%%
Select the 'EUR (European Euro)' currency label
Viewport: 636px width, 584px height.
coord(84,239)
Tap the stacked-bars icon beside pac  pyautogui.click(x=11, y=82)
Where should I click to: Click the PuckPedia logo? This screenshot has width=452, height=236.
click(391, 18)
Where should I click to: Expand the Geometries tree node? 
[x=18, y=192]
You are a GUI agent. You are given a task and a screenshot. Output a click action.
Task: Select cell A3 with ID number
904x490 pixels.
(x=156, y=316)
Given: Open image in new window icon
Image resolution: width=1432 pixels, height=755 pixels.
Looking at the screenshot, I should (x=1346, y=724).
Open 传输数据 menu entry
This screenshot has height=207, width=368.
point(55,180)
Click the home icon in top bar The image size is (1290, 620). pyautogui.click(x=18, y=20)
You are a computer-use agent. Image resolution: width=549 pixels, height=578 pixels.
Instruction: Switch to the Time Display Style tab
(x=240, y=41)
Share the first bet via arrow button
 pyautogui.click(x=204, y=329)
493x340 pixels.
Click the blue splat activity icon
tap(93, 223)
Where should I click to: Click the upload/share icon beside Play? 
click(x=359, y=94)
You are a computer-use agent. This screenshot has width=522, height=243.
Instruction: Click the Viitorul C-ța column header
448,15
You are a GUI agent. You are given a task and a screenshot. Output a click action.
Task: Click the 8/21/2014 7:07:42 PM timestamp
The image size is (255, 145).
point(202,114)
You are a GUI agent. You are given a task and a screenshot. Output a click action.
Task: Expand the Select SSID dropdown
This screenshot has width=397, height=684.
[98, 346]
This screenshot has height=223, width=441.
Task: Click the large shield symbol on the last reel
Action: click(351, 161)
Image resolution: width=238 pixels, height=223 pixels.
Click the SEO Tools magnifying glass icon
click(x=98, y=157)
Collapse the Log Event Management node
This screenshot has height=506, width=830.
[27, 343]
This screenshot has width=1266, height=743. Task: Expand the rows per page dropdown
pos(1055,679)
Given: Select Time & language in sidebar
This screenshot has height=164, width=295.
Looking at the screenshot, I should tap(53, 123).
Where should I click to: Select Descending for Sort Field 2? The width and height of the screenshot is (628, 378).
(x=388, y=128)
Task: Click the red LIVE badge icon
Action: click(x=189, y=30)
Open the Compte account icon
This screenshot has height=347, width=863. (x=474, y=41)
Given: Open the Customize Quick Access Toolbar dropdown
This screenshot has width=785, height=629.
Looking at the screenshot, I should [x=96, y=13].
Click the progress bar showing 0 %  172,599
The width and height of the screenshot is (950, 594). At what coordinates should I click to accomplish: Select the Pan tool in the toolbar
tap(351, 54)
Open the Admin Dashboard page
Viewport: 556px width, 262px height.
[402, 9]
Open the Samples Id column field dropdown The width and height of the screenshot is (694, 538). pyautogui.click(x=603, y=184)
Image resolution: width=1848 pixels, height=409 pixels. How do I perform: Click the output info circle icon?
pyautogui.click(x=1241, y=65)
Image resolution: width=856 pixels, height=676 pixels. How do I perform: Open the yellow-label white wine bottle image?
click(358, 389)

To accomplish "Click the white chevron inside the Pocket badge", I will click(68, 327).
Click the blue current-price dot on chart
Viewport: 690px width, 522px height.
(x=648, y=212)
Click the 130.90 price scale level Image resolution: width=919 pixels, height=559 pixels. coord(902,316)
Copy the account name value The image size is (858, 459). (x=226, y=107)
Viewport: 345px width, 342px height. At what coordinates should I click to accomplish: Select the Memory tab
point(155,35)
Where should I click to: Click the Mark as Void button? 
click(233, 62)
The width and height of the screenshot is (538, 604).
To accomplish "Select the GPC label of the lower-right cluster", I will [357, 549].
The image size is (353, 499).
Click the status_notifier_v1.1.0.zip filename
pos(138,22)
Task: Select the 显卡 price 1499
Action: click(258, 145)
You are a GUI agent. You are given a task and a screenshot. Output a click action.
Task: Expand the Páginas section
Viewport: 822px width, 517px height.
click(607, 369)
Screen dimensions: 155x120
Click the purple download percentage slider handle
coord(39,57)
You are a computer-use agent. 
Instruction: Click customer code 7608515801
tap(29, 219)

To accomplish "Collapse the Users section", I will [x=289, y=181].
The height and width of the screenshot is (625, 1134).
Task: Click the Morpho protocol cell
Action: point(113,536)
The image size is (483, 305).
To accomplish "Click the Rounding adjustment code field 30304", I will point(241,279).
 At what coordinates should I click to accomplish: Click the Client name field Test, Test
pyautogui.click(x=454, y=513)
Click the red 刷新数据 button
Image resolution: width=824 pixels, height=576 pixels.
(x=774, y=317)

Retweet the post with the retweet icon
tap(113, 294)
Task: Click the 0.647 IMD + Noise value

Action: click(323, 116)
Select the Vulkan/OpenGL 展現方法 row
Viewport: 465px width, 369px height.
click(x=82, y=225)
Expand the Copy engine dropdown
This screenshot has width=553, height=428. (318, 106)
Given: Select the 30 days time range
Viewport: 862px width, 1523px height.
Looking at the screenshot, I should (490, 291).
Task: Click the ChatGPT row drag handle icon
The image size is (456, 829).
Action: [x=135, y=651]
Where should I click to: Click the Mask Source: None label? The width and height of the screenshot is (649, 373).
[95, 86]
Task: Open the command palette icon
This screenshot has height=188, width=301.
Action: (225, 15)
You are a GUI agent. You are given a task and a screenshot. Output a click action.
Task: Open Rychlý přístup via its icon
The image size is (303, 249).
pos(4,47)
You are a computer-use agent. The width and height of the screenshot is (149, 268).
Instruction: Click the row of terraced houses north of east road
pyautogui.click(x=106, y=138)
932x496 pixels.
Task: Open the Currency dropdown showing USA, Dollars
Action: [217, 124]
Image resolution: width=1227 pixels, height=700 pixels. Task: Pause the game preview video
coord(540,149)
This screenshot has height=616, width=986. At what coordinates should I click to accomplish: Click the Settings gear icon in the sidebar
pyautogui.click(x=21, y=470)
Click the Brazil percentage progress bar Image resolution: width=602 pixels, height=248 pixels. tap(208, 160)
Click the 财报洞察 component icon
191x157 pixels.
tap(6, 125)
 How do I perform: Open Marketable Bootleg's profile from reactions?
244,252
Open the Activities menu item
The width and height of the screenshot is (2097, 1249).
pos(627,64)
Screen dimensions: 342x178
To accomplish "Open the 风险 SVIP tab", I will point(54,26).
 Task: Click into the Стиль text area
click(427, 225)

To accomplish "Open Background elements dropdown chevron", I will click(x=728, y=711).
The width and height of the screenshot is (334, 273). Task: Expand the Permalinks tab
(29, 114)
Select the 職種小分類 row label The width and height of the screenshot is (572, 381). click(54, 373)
%%
Set every record down again exactly as written.

Select the 'EUR (European Euro)' currency label
Viewport: 636px width, 584px height.
coord(84,239)
Tap the stacked-bars icon beside pac  pyautogui.click(x=11, y=82)
Where should I click to: Click the PuckPedia logo? This screenshot has width=452, height=236.
click(391, 18)
Where should I click to: Expand the Geometries tree node? 
[x=18, y=192]
You are a GUI agent. You are given a task and a screenshot. Output a click action.
Task: Select cell A3 with ID number
904x490 pixels.
(x=156, y=316)
Given: Open image in new window icon
Image resolution: width=1432 pixels, height=755 pixels.
Looking at the screenshot, I should (x=1346, y=724).
Open 传输数据 menu entry
This screenshot has height=207, width=368.
point(55,180)
Click the home icon in top bar The image size is (1290, 620). pyautogui.click(x=18, y=20)
You are a computer-use agent. Image resolution: width=549 pixels, height=578 pixels.
Instruction: Switch to the Time Display Style tab
(x=240, y=41)
Share the first bet via arrow button
 pyautogui.click(x=204, y=329)
493x340 pixels.
Click the blue splat activity icon
tap(93, 223)
Where should I click to: Click the upload/share icon beside Play? 
click(x=359, y=94)
You are a computer-use agent. This screenshot has width=522, height=243.
Instruction: Click the Viitorul C-ța column header
448,15
You are a GUI agent. You are given a task and a screenshot. Output a click action.
Task: Click the 8/21/2014 7:07:42 PM timestamp
The image size is (255, 145).
point(202,114)
You are a GUI agent. You are given a task and a screenshot. Output a click action.
Task: Expand the Select SSID dropdown
This screenshot has width=397, height=684.
[98, 346]
This screenshot has height=223, width=441.
Task: Click the large shield symbol on the last reel
Action: click(351, 161)
Image resolution: width=238 pixels, height=223 pixels.
Click the SEO Tools magnifying glass icon
click(x=98, y=157)
Collapse the Log Event Management node
This screenshot has height=506, width=830.
[27, 343]
This screenshot has width=1266, height=743. Task: Expand the rows per page dropdown
pos(1055,679)
Given: Select Time & language in sidebar
This screenshot has height=164, width=295.
Looking at the screenshot, I should tap(53, 123).
Where should I click to: Select Descending for Sort Field 2? The width and height of the screenshot is (628, 378).
(x=388, y=128)
Task: Click the red LIVE badge icon
Action: click(x=189, y=30)
Open the Compte account icon
This screenshot has height=347, width=863. (x=474, y=41)
Given: Open the Customize Quick Access Toolbar dropdown
This screenshot has width=785, height=629.
Looking at the screenshot, I should [x=96, y=13].
Click the progress bar showing 0 %  172,599
The width and height of the screenshot is (950, 594). At what coordinates should I click to accomplish: Select the Pan tool in the toolbar
tap(351, 54)
Open the Admin Dashboard page
Viewport: 556px width, 262px height.
[402, 9]
Open the Samples Id column field dropdown The width and height of the screenshot is (694, 538). pyautogui.click(x=603, y=184)
Image resolution: width=1848 pixels, height=409 pixels. How do I perform: Click the output info circle icon?
pyautogui.click(x=1241, y=65)
Image resolution: width=856 pixels, height=676 pixels. How do I perform: Open the yellow-label white wine bottle image?
click(358, 389)

To accomplish "Click the white chevron inside the Pocket badge", I will click(68, 327).
Click the blue current-price dot on chart
Viewport: 690px width, 522px height.
(x=648, y=212)
Click the 130.90 price scale level Image resolution: width=919 pixels, height=559 pixels. coord(902,316)
Copy the account name value The image size is (858, 459). (x=226, y=107)
Viewport: 345px width, 342px height. At what coordinates should I click to accomplish: Select the Memory tab
point(155,35)
Where should I click to: Click the Mark as Void button? 
click(233, 62)
The width and height of the screenshot is (538, 604).
To accomplish "Select the GPC label of the lower-right cluster", I will [357, 549].
The image size is (353, 499).
Click the status_notifier_v1.1.0.zip filename
pos(138,22)
Task: Select the 显卡 price 1499
Action: click(258, 145)
You are a GUI agent. You are given a task and a screenshot. Output a click action.
Task: Expand the Páginas section
Viewport: 822px width, 517px height.
click(607, 369)
Screen dimensions: 155x120
Click the purple download percentage slider handle
coord(39,57)
You are a computer-use agent. 
Instruction: Click customer code 7608515801
tap(29, 219)

To accomplish "Collapse the Users section", I will [x=289, y=181].
The height and width of the screenshot is (625, 1134).
Task: Click the Morpho protocol cell
Action: point(113,536)
The image size is (483, 305).
To accomplish "Click the Rounding adjustment code field 30304", I will point(241,279).
 At what coordinates should I click to accomplish: Click the Client name field Test, Test
pyautogui.click(x=454, y=513)
Click the red 刷新数据 button
Image resolution: width=824 pixels, height=576 pixels.
(x=774, y=317)

Retweet the post with the retweet icon
tap(113, 294)
Task: Click the 0.647 IMD + Noise value

Action: click(323, 116)
Select the Vulkan/OpenGL 展現方法 row
Viewport: 465px width, 369px height.
click(x=82, y=225)
Expand the Copy engine dropdown
This screenshot has width=553, height=428. (318, 106)
Given: Select the 30 days time range
Viewport: 862px width, 1523px height.
Looking at the screenshot, I should (490, 291).
Task: Click the ChatGPT row drag handle icon
The image size is (456, 829).
Action: [x=135, y=651]
Where should I click to: Click the Mask Source: None label? The width and height of the screenshot is (649, 373).
[95, 86]
Task: Open the command palette icon
This screenshot has height=188, width=301.
Action: (225, 15)
You are a GUI agent. You are given a task and a screenshot. Output a click action.
Task: Open Rychlý přístup via its icon
The image size is (303, 249).
pos(4,47)
You are a computer-use agent. The width and height of the screenshot is (149, 268).
Instruction: Click the row of terraced houses north of east road
pyautogui.click(x=106, y=138)
932x496 pixels.
Task: Open the Currency dropdown showing USA, Dollars
Action: [217, 124]
Image resolution: width=1227 pixels, height=700 pixels. Task: Pause the game preview video
coord(540,149)
This screenshot has height=616, width=986. At what coordinates should I click to accomplish: Click the Settings gear icon in the sidebar
pyautogui.click(x=21, y=470)
Click the Brazil percentage progress bar Image resolution: width=602 pixels, height=248 pixels. tap(208, 160)
Click the 财报洞察 component icon
191x157 pixels.
tap(6, 125)
 How do I perform: Open Marketable Bootleg's profile from reactions?
244,252
Open the Activities menu item
The width and height of the screenshot is (2097, 1249).
pos(627,64)
Screen dimensions: 342x178
To accomplish "Open the 风险 SVIP tab", I will point(54,26).
 Task: Click into the Стиль text area
click(427, 225)

To accomplish "Open Background elements dropdown chevron", I will click(x=728, y=711).
The width and height of the screenshot is (334, 273). Task: Expand the Permalinks tab
(29, 114)
Select the 職種小分類 row label The width and height of the screenshot is (572, 381). click(54, 373)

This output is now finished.